### Source document
-- Begin --

It was grape juice, and based out of Niagara Falls although it looks like they had a nationwide distribution, or were at least attempting that in 1921.  Here's what I found: "A Good Idea — would be the purchasing of a small stock of Marsh's Grape Juice — but the profits will re- pay you doubly. This delicious Grape Juice is of a high standard quality — pressed from sound Concord grapes. The Marsh Grape Juice Company Niagara Falls, Ont. Agents for Ontario, Quebec and Maritime Provinces : The MacLaren Wright, Ltd. Toronto and Montreal Agents for British Columbia : F.G. Evans Co., Ltd. Toronto and Montreal " That's what I found here: https://archive.org/stream/cangrocerjulydec1921toro/cangrocerjulydec1921toro_djvu.txt  They didn't seem to be too successful, since I've never seen one of their bottles before.

-- End --

### Raw data
-- Begin --

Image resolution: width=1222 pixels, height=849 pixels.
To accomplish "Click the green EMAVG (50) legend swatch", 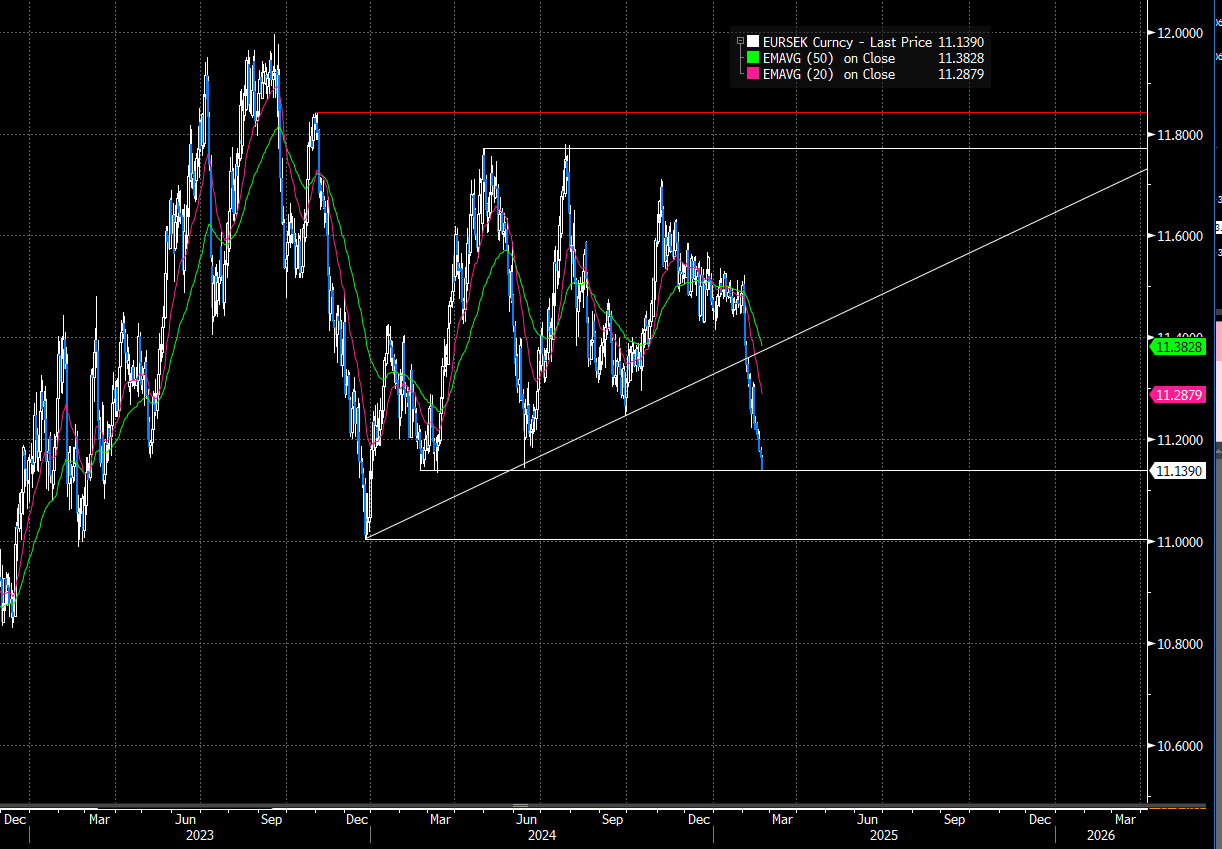I will (753, 58).
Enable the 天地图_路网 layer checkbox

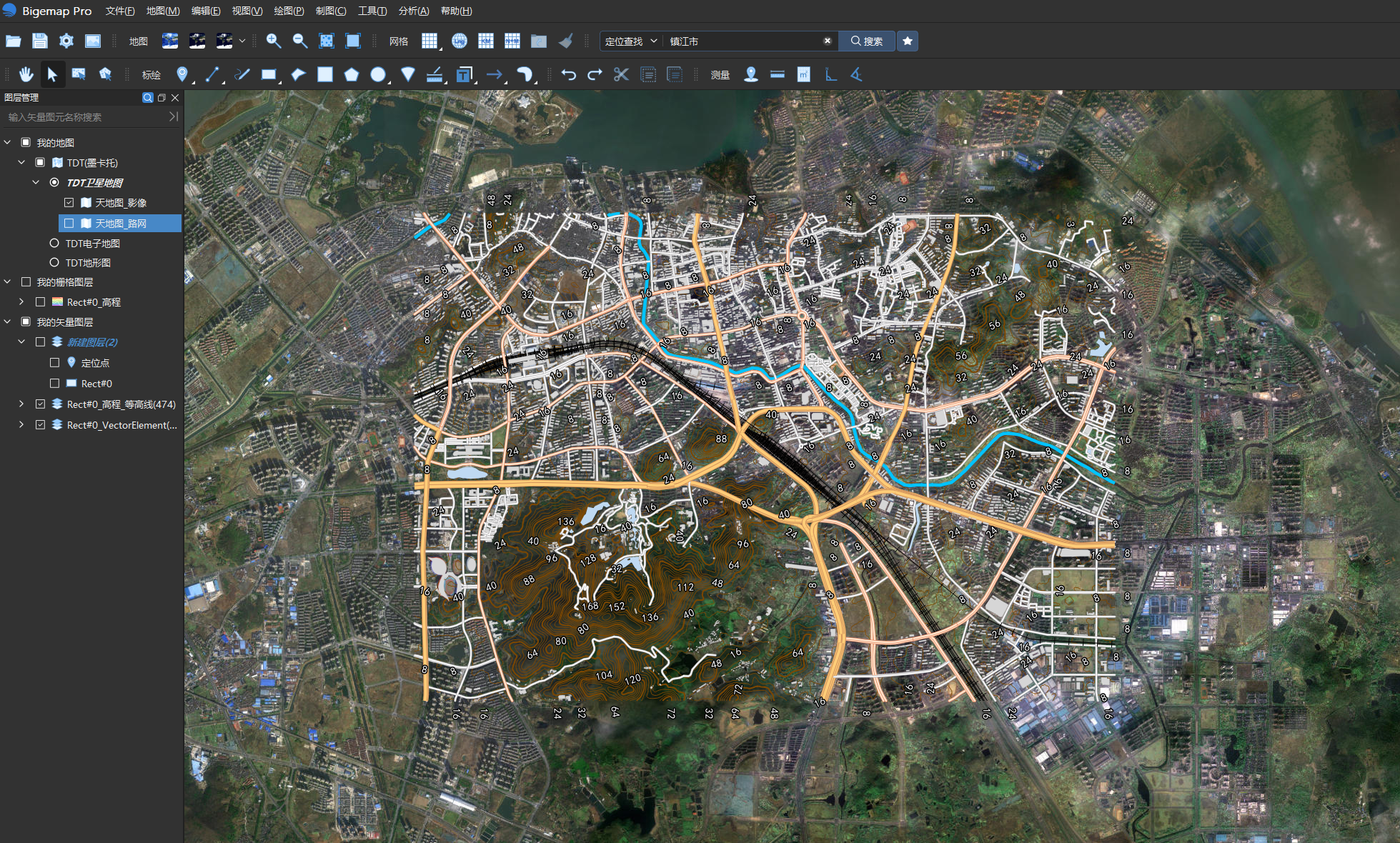click(69, 224)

-- End --

### Work to complete
(a) In the grape juice post, replace "Concord" with "Catawba" and give the passage from "It was grape" to "their bottles before.".
(b) Pick up the forum post about Marsh's Grape Juice after its last sentence and carry it on.

### Responses per task
(a)
It was grape juice, and based out of Niagara Falls although it looks like they had a nationwide distribution, or were at least attempting that in 1921.  Here's what I found: "A Good Idea — would be the purchasing of a small stock of Marsh's Grape Juice — but the profits will re- pay you doubly. This delicious Grape Juice is of a high standard quality — pressed from sound Catawba grapes. The Marsh Grape Juice Company Niagara Falls, Ont. Agents for Ontario, Quebec and Maritime Provinces : The MacLaren Wright, Ltd. Toronto and Montreal Agents for British Columbia : F.G. Evans Co., Ltd. Toronto and Montreal " That's what I found here: https://archive.org/stream/cangrocerjulydec1921toro/cangrocerjulydec1921toro_djvu.txt  They didn't seem to be too successful, since I've never seen one of their bottles before.

(b)
----------



## RCO (Aug 1, 2016)

after not finding any of these I actually found a third bottle at another location about a week ago , its not in as nice shape , very worn and scratched from being underwater and near rocks and such . 

Niagara falls would make sense as its where a lot of the grapes and fruit was grown back then . Welches has a similar grape juice bottle which is common to find, its likely they had a much bigger share of the juice market back then , so marshes was a small player in Canada .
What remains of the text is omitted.